SELECTED TEXT ->
That play was Disco Pigs, a tough tale about what happens when childhood sweethearts grow up.

Murphy toured it around Ireland, then to London. After a few bit parts in other movies, he took the lead in the 2001 film version of Disco Pigs.

Music had to take a back seat.

Performance, he says, is a means of self-expression.

"You can do that through music or acting, and I found that this became more important to me.

"It was gradual, it wasn't an epiphany. I did a play, then stopped and went back to music, then got another part . . . I gradually began to acquire the passion for it."

Murphy's movie breakthrough, 28 Days Later..., came a year after Disco Pigs.

The zombie film set in a deserted London was a sleeper hit in Britain and America, revived Trainspotting director Danny Boyle's career and made a star of Murphy.

But the Hollywood offers that came his way were predictable: more zombie flicks and teen roles.

So Murphy hid in the theatre and waited for one decent film script (preferably attached to a top-line director) to float to the top.

RECORDED DATA ->
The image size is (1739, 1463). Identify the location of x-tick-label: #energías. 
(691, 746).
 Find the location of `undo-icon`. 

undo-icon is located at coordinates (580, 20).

YOUR TASK ->
Using the passage on Murphy's acting career, answer the following:
1. Where did Murphy tour Disco Pigs?
2. How long after Disco Pigs did 28 Days Later... come?
3. What kinds of roles did the Hollywood offers that followed involve?

ANSWER SECTION ->
1. Around Ireland, then to London.
2. A year.
3. More zombie flicks and teen roles.